Where did Maimonides find his liberal stance regarding women and talitot (and, necessarily, tefillin as well)? In tractate Eruvin, 96 a:

Michal the daughter of King Saul wore tefillin and the Sages did not attempt to prevent her, and the wife of Jonah attended the festival pilgrimage and the Sages did not prevent her. Now, since the Sages did not prevent her, it is clearly evident that they hold the view that it is a positive precept, the performance of which is not limited to a particular time. But is it not possible that they hold the same view as R. Jose who ruled: It is optional for women to lay their hands upon an offering? For were you not to say so, how is it that Jonah’s wife attended the festival pilgrimage and the Sages did not prevent her, seeing that there is no one who contends that the observance of a festival is not a positive precept the performance of which is limited to a particular time? You must consequently admit that he holds it to be optional; could it not then the case here also be said to be optional?

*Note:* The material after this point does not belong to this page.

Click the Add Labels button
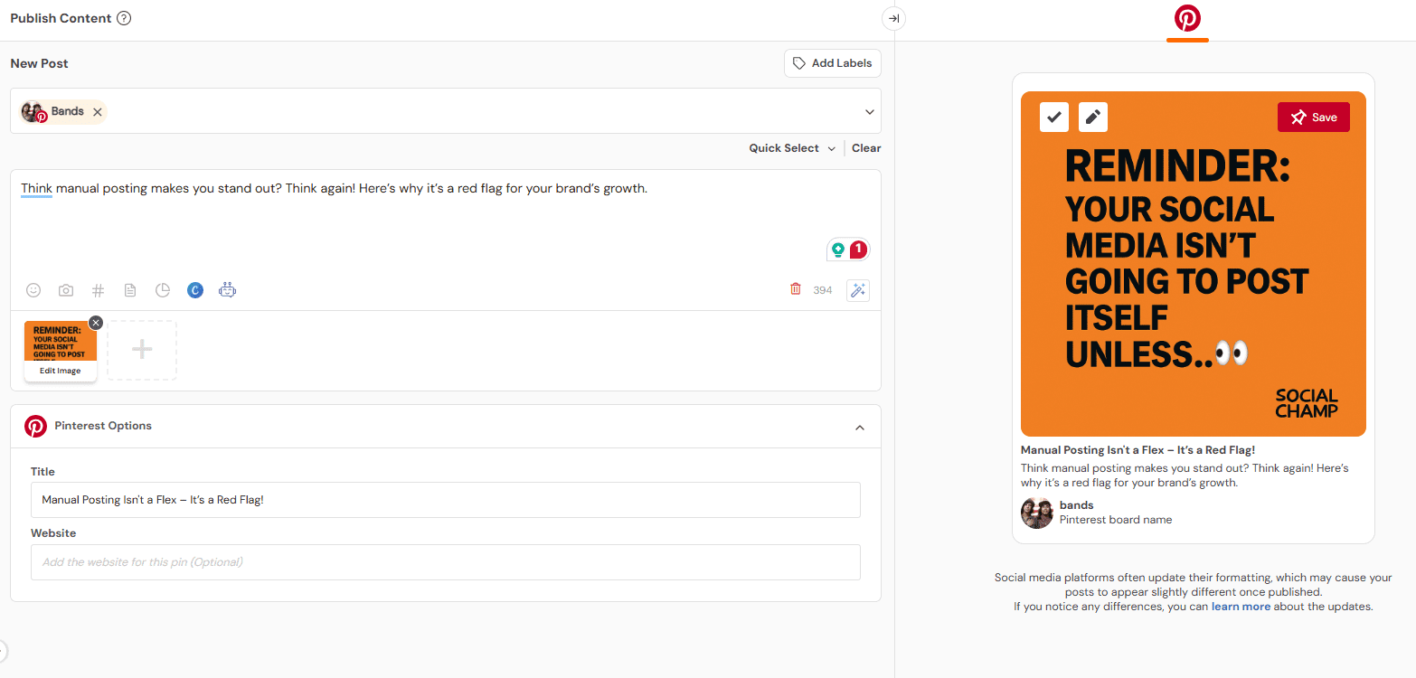The width and height of the screenshot is (1416, 678). pyautogui.click(x=832, y=63)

So we already have the nice custom of women’s “ownership” of the days of Rosh Chodesh, and the views of the Talmud and Maimonides that they have permission to wrap themselves in talitot and put on tefillin – what’s the problem, then? Why is it that each time the Women of the Wall try to keep the explicit halacha according to the Jewish sages, the police come and arrest them and stick them in the Russian Compound in Jerusalem for the duration of the day?

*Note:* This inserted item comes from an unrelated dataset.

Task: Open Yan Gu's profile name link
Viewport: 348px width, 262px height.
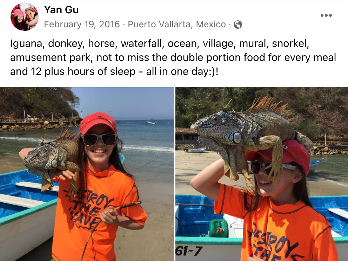Action: pyautogui.click(x=61, y=10)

Those who object to the prayers of the Women of the Wall rely on a ruling by Rabbi Yaakov Halevi ben Moshe Molin, the Maharil (1360-1427), who is considered the earliest authority on the customs of Ashkenazi Jews. He ruled that women who wear a Talit Katan which must have corner fringes do so out of haughtiness, which is a negative quality. Based on that, the Rama, who is the primary Ashkenazi commentator of the Sephardi Rabbi Yosef Karo’s fundamental halachic text, the Shulchan Aruch, rules that it’s better for women not to wear a talit – and of course not tefillin, which must be kept clean and 15th century women where not the most hygienic persons.

So, for the concern regarding haughtiness, Ashkenazi women were forbidden to wear talit. The problem is that there are several opinions regarding cases in which men are permitted to keep commandments that may be rooted in haughtiness just the same:

A bridegroom is exempt from the recital of the Shema from the [wedding] night until the end of the Shabbat, if he has not consummated the marriage. It happened with Rabban Gamaliel that when he married he recited the Shema on the first night. So his disciples said to him: Our Master, you have taught us that a bridegroom is exempt from the recital of the Shema. He replied: I will not listen to you to remove from myself the Kingship of Heaven even for one hour.

Sounds to me like a classic case of haughtiness: Rabban Gamliel decides he’s above the law, and even though he is about to undergo his first sexual experience with his new wife, he insists on saying the Shema, because his head is clear of improper thoughts even on such a tense night. And yet, our rabbi receives the approval of the sages of the Mishna, possibly because they realize that he knows himself well enough, and if Rabban Gamliel says his mind is clean, it must be clean.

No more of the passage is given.